SOURCE DOCUMENT:
Martin’s Potato Bread is a step above many grocery store white breads, but it’s not a whole grain product and won’t compete nutritionally with true whole wheat options. It uses real butter, cane sugar instead of high fructose corn syrup, and unbleached flour, which puts its ingredient quality ahead of most mass-market breads. Whether it fits your idea of “healthy” depends on what you’re comparing it to and what your dietary priorities are.
Nutrition Per Serving
One slice of Martin’s Potato Bread contains roughly 85 calories, 15 grams of total carbohydrates, 4 grams of protein, 1 gram of fat, and about 3 grams of fiber. The roll version (slightly larger at 53 grams) comes in at 130 calories, 23 grams of carbs, 7 grams of protein, 2 grams of fiber, and 170 milligrams of sodium.
The protein content is notably decent for a soft bread, partly because Martin’s uses high-protein wheat flour. The enriched flour also adds small amounts of iron (6% daily value), thiamin (8%), riboflavin (8%), and niacin (6%) per serving, along with folic acid. These are standard fortification nutrients you’d find in most enriched breads, not something unique to this product.
What’s Actually in the Ingredient List
Martin’s leans hard on its ingredient quality in marketing, and the ingredient list does back that up to a degree. The base is unbleached enriched wheat flour combined with potato flour, which gives the bread its soft, slightly sweet texture. The sweeteners are cane sugar and cane sugar syrup, not high fructose corn syrup. The fats are sunflower oil and real butter rather than margarine or hydrogenated oils.
The company also uses real nonfat milk instead of whey or milk powder substitutes. This means the bread contains both wheat and dairy, so it’s not suitable for anyone with milk allergies or following a vegan diet. Martin’s confirms on their FAQ page that all of their products contain dairy. The bread is fine for vegetarians.
How It Compares to Whole Wheat Bread
This is where Martin’s loses ground. Despite the potato flour addition, the primary ingredient is still refined wheat flour. Gram for gram, potato bread and whole wheat bread actually have similar fiber content (about 3 grams per 50-gram serving for both). But whole wheat bread delivers that fiber alongside more minerals, B vitamins, and the kind of intact grain structure that slows digestion. Martin’s gets its fiber numbers partly from potato flour, which behaves differently in your body than whole grain wheat fiber.

ASSIGNED TASK A: According to the Martin's Potato Bread article, how many calories are in one slice?
ASSIGNED TASK B: List every nutrient that the Martin's Potato Bread article says the enriched flour adds.
ASSIGNED TASK C: Pick up the article on Martin's Potato Bread after its final sentence and continue writing it.
The rows below come from a separate source and are unrelated to the potato bread article.

DATA RECORDS:

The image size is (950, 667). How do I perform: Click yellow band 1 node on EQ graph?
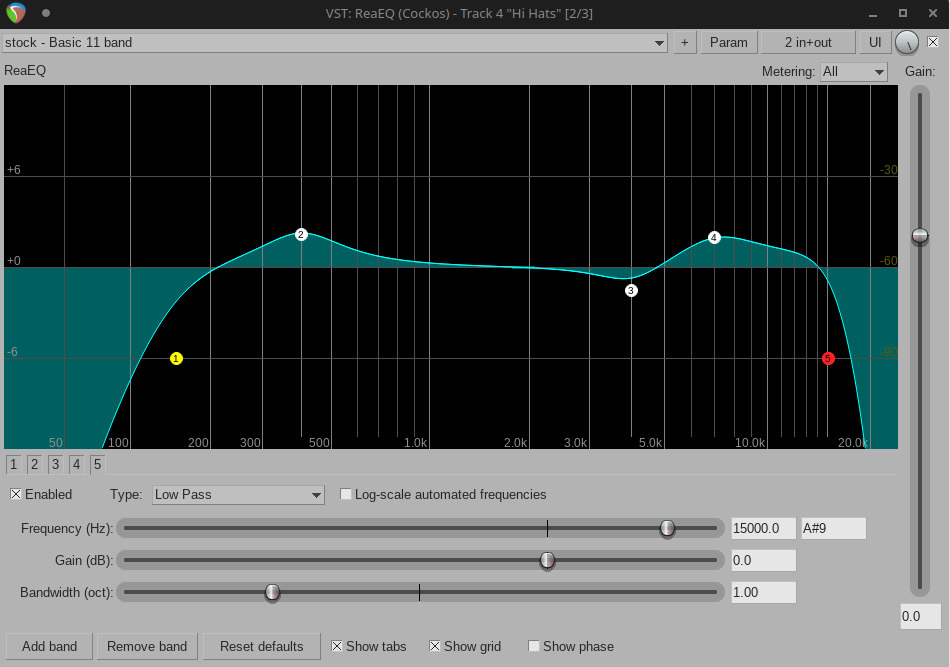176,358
* * *
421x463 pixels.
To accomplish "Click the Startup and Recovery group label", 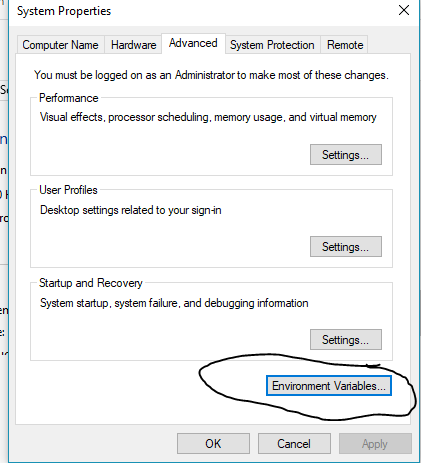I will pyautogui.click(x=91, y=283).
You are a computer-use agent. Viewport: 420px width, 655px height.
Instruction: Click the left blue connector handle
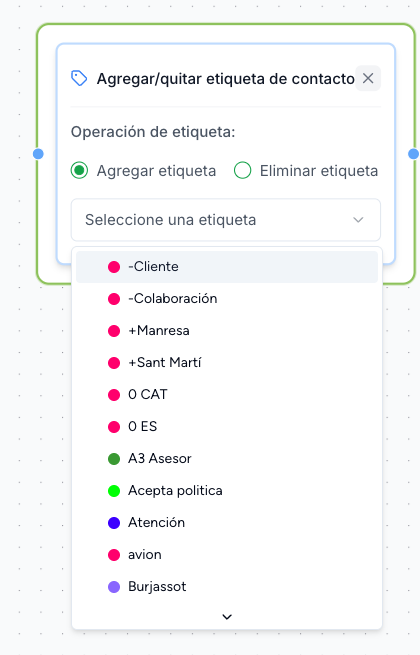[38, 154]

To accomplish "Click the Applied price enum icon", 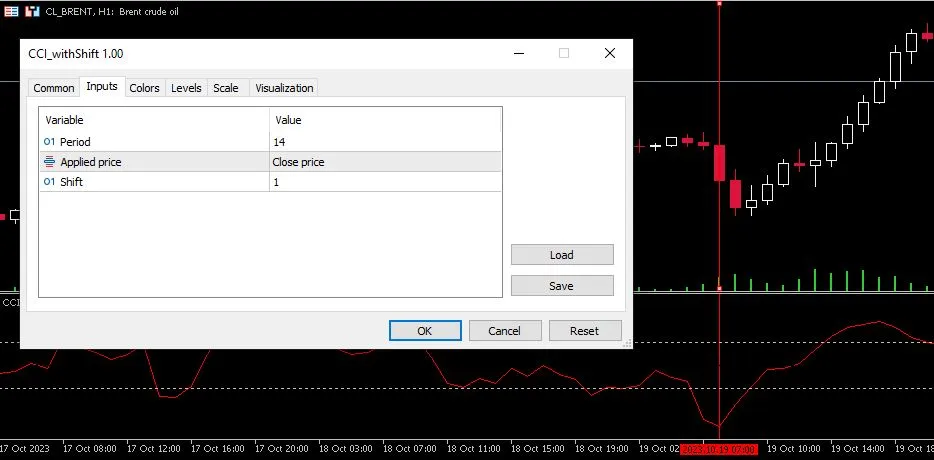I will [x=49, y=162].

RESPONSE BOX A: Roughly 85 calories.

RESPONSE BOX B: Iron, thiamin, riboflavin, niacin, and folic acid.

RESPONSE BOX C:
The texture tells the story: Martin’s Potato Bread is soft and pillowy, which is a sign of refined flour. Whole wheat breads with their denser, chewier texture reflect grain particles that take longer to break down during digestion. If you’re choosing bread primarily for fiber or sustained energy, a 100% whole wheat loaf is the better pick.
Blood Sugar Considerations
Potato bread generally has a glycemic index around 61, which is moderate. That’s lower than plain white bread but still high enough to cause a noticeable blood sugar rise, especially if you’re eating it on its own without protein or fat to slow absorption. With 12 grams of net carbs per slice (total carbs minus fiber), it’s not dramatically different from white bread in terms of carbohydrate load.
For people managing blood sugar, pairing a slice with eggs, nut butter, or avocado makes a bigger practical difference than switching between white and potato bread. The real improvement would come from moving to a bread with more intact whole grains or seeds, which can cut the glycemic response significantly.
Where Martin’s Actually Wins
The honest case for Martin’s Potato Bread isn’t that it’s a health food. It’s that within the category of soft sandwich breads, it uses cleaner ingredients than most competitors. No high fructose corn syrup, no margarine, no artificial sweeteners. Many popular grocery store breads rely on all three. If your household eats soft white-style bread regularly, swapping to Martin’s gives you a modestly better ingredient profile without changing the taste or texture your family expects.
The protein content is also a genuine advantage. At 7 grams per roll, it outperforms many white and even some wheat breads, which typically land between 3 and 5 grams per serving. That extra protein adds up across a week of sandwiches and toast.
Who Should Think Twice
If you’re trying to increase whole grain intake, manage blood sugar carefully, or reduce refined carbohydrates, Martin’s Potato Bread isn’t your best option. It’s still fundamentally a refined flour product with added sugar. The potato flour contributes flavor and texture more than nutritional value. People watching sodium should also note that two slices for a sandwich puts you at roughly 340 milligrams, which can add up quickly alongside deli meats, cheese, and condiments.
For anyone avoiding dairy, this bread is off the table entirely. And because it contains wheat, it’s not suitable for people with celiac disease or gluten sensitivity.